El Tribunal de Apelaciones del Noveno Circuito, con sede en San Francisco, dictaminó este jueves en una decisión 2-1 que la administración de Donald Trump no puede negar el derecho a una audiencia de fianza a inmigrantes detenidos en el interior de Estados Unidos. Un juez nombrado por el propio Trump, Daniel Bress, formó parte de la mayoría.
La política, implementada en julio de 2025, ampliaba la detención obligatoria sin posibilidad de fianza a personas arrestadas lejos de la frontera mientras tramitaban sus casos de inmigración.
Bajo gobiernos anteriores, la mayoría de los no ciudadanos sin antecedentes penales podían solicitar una audiencia de fianza. Trump argumentó que una ley de 1996 autorizaba esta medida, pero el tribunal rechazó esa interpretación y se basó en la comprensión histórica de la norma.

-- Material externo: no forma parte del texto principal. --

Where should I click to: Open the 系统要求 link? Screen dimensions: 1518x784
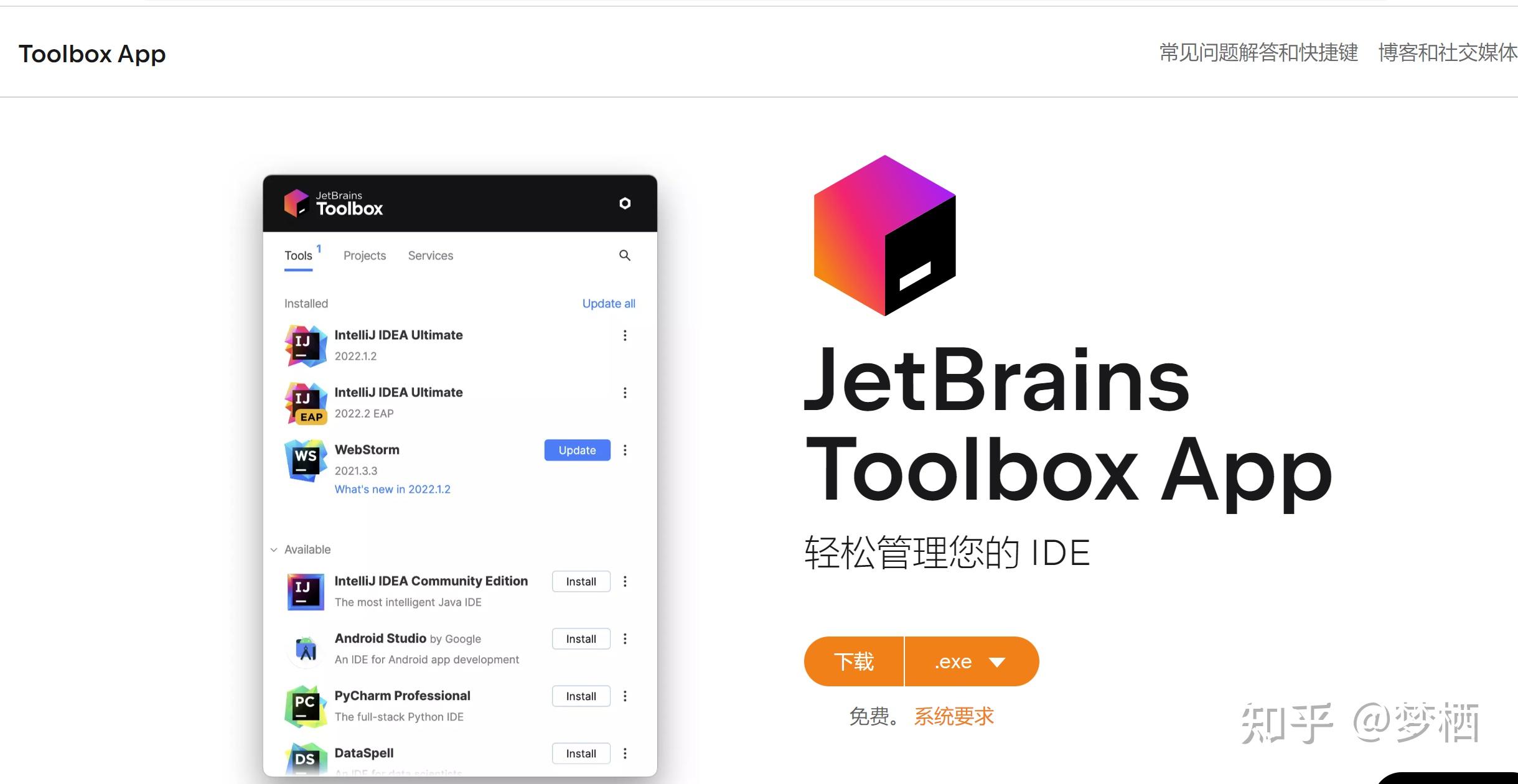coord(953,717)
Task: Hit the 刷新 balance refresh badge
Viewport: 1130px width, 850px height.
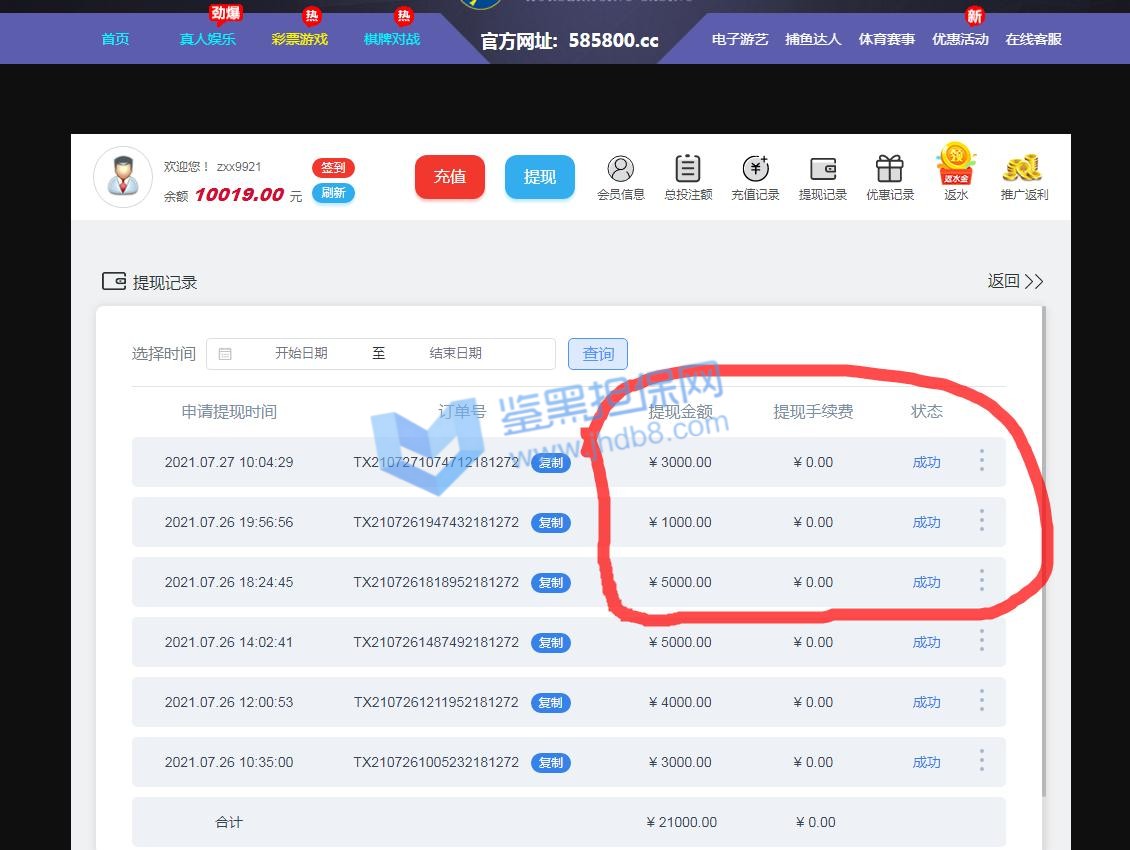Action: pyautogui.click(x=333, y=193)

Esta es al menos la quinta corte de apelaciones que rechaza la política (junto con el Segundo, Sexto, Décimo y Décimo Primero). En contraste, el Quinto y el Octavo Circuitos se han alineado con el gobierno. La división aumenta las posibilidades de que la Corte Suprema intervenga.
El fallo beneficia a detenidos en la jurisdicción del Noveno Circuito (que incluye California, Washington y otros estados del oeste) y se suma a cientos de decisiones de jueces de distrito que han declarado ilegal la detención sin fianza.
Grupos como la ACLU celebraron el revés para la estrategia de deportaciones masivas. El Departamento de Seguridad Nacional expresó desacuerdo y confía en su postura legal.